We provide a set of quick tutorials to get you started with the library.

- [Tutorial 1: Introduction](docs/TUTORIAL_1_Introduction.md)
- [Tutorial 2: Prepare Corpus](docs/TUTORIAL_2_Prepare_Corpus.md)
- [Tutorial 3: Active Learner Setup](docs/TUTORIAL_3_Active_Learner_Setup.md)
- [Tutorial 4: Prepare Data Pool](docs/TUTORIAL_4_Prepare_Data_Pool.md)
- [Tutorial 5: Research and Annotation Mode](docs/TUTORIAL_5_Research_and_Annotation_Mode.md)
- [Tutorial 6: Query Setup](docs/TUTORIAL_6_Query_Setup.md)
- [Tutorial 7: Annotated Data](docs/TUTORIAL_7_Annotated_Data.md)
- [Tutorial 8: Stopper](docs/TUTORIAL_8_Stopper.md)
- [Tutorial 9: Ouput Labeled Data](docs/TUTORIAL_9_Ouput_Labeled_Data.md)
- [Tutorial 10: Performance Recorder](docs/TUTORIAL_10_Performance_Recorder.md)
- [Tutorial 11: Multiple Language Support](docs/TUTORIAL_11_Multiple_Language_Support.md)

## Performance

Active learning algorithms achieve 97% performance of the best deep model trained on full data using only 30% of the training data on the CoNLL 2003 English dataset. The CPU model can decrease the time cost greatly only sacrificing a little performance.

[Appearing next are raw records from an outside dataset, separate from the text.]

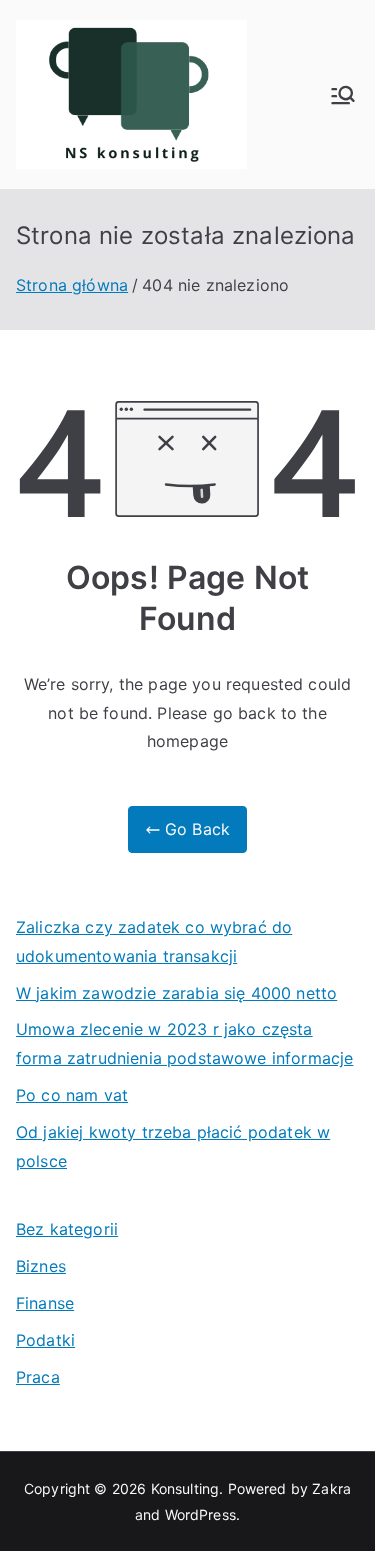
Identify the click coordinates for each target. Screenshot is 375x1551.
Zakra (331, 1488)
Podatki (45, 1340)
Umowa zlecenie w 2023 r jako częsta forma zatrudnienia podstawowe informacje (184, 1043)
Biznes (41, 1266)
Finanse (45, 1303)
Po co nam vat (72, 1095)
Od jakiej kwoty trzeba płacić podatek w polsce (173, 1146)
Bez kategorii (67, 1229)
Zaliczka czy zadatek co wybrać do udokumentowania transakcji (154, 941)
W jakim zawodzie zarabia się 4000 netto (176, 993)
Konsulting (185, 1488)
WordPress (200, 1514)
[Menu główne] (343, 95)
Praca (38, 1377)
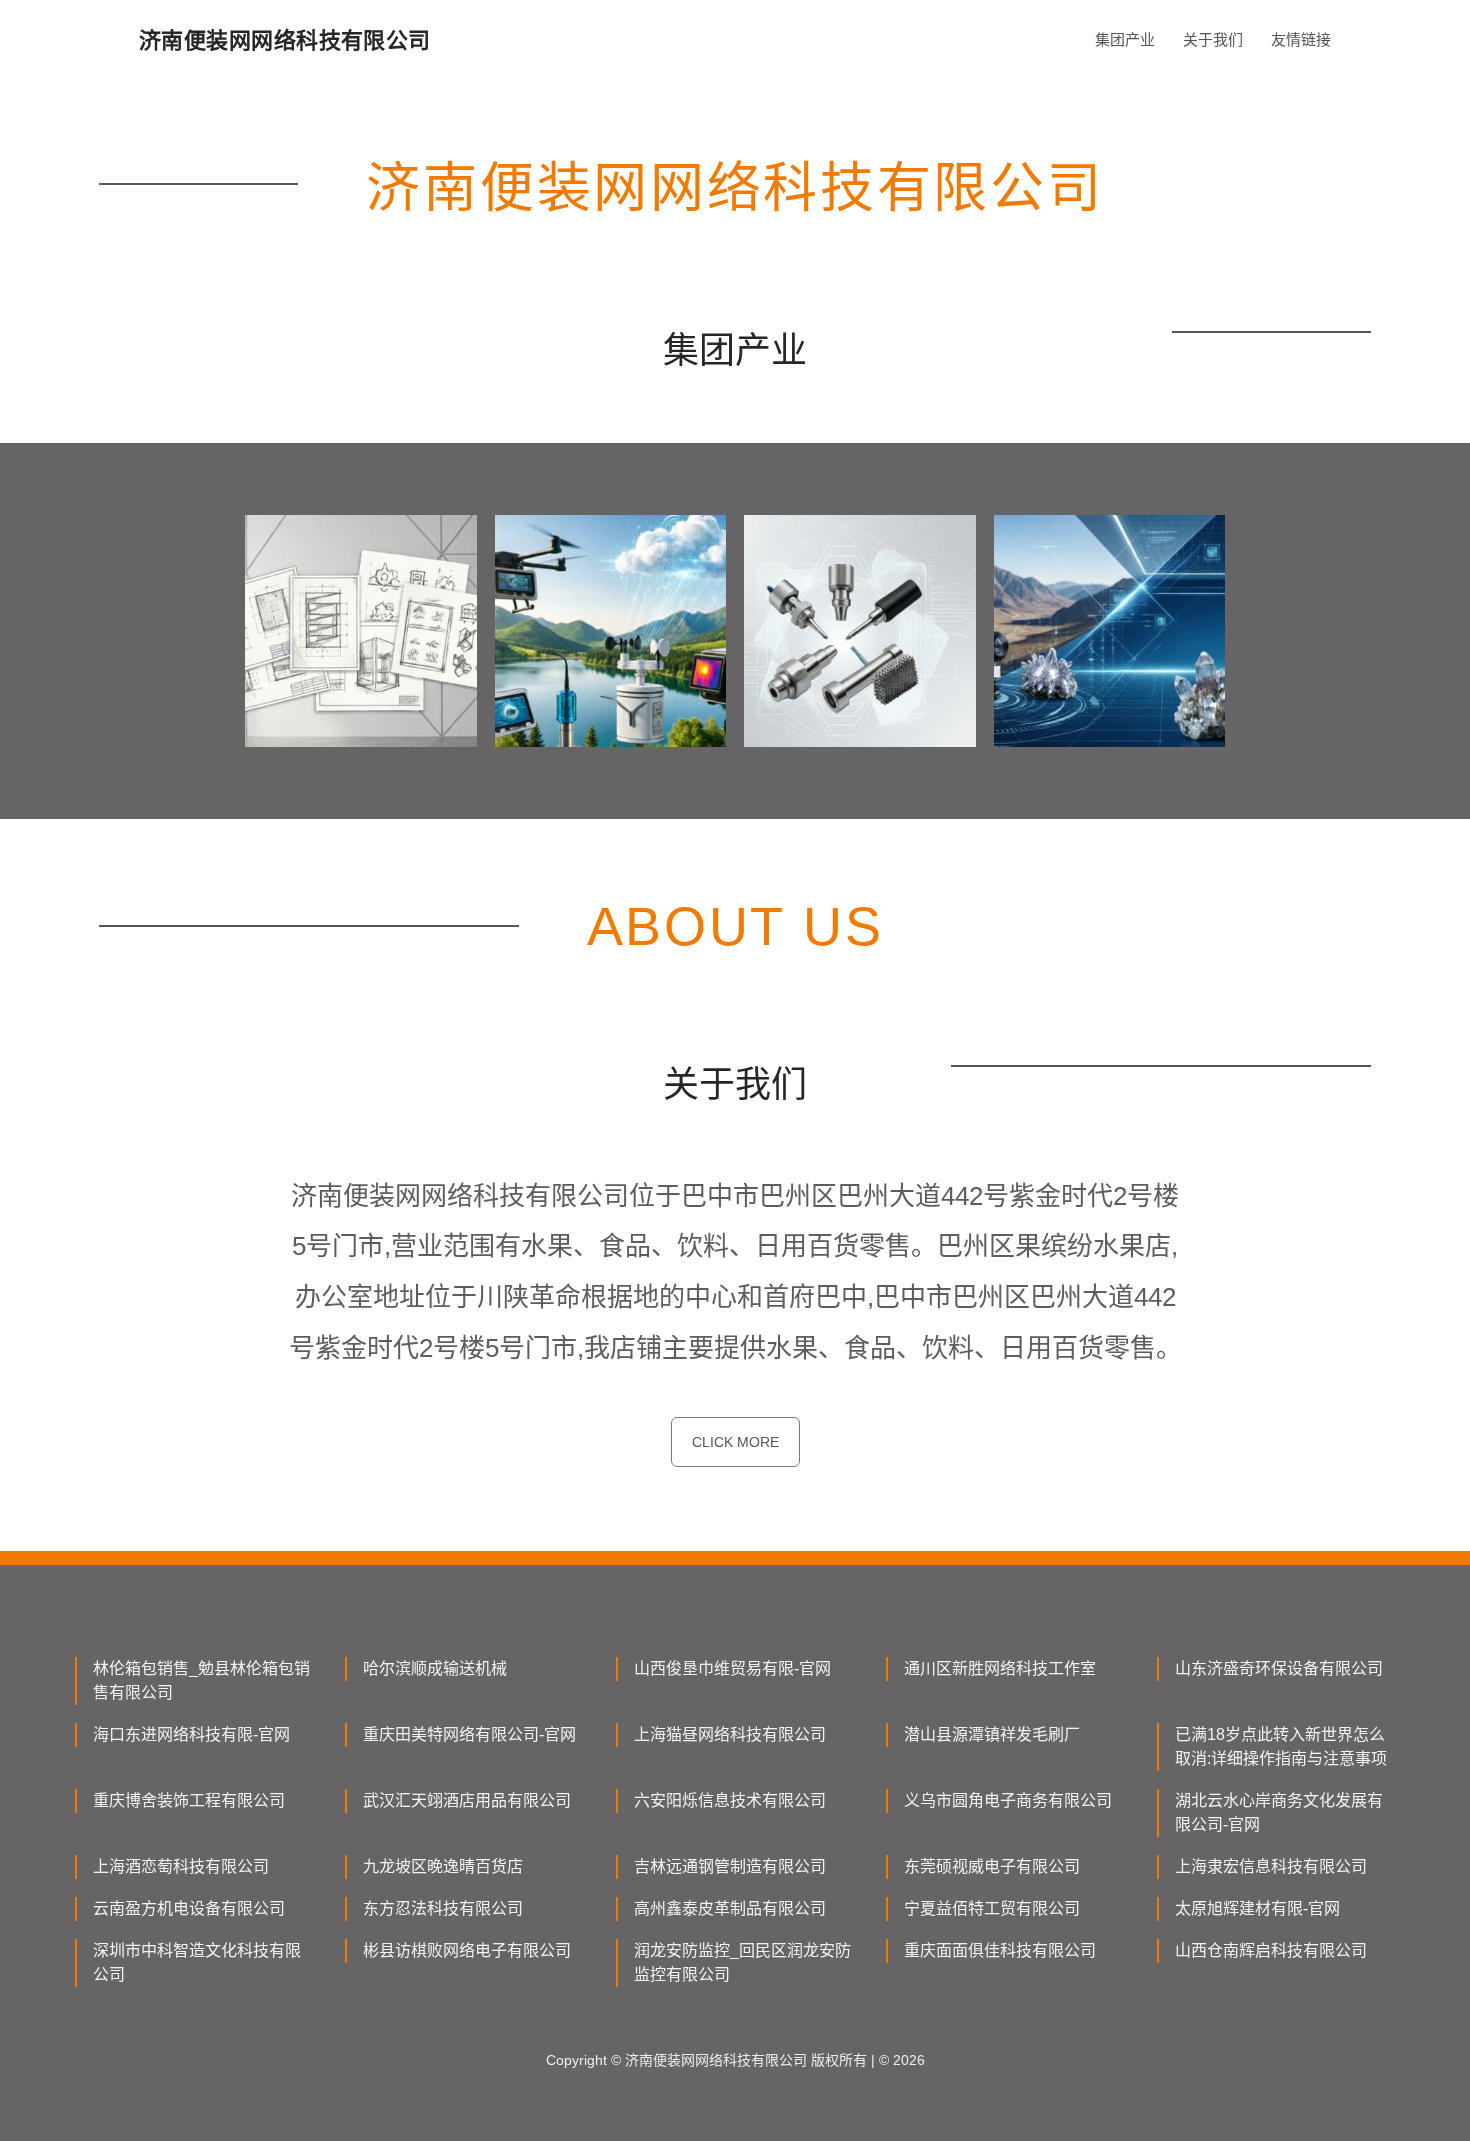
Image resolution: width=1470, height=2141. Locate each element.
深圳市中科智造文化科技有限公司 (197, 1962)
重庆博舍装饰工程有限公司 (189, 1800)
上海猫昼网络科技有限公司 (730, 1734)
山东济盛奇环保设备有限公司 (1279, 1668)
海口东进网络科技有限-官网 (191, 1734)
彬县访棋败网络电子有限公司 (467, 1950)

See [performance](./docs/performance.md) for more detail about performance and time cost.


## Construct envirement locally

If you want to make a PR or implement something locally, you can follow bellow instruction to construct the development envirement locally.

First we create a environment "seqal" based on the `environment.yml` file.

We use conda as envirement management tool, so install it first.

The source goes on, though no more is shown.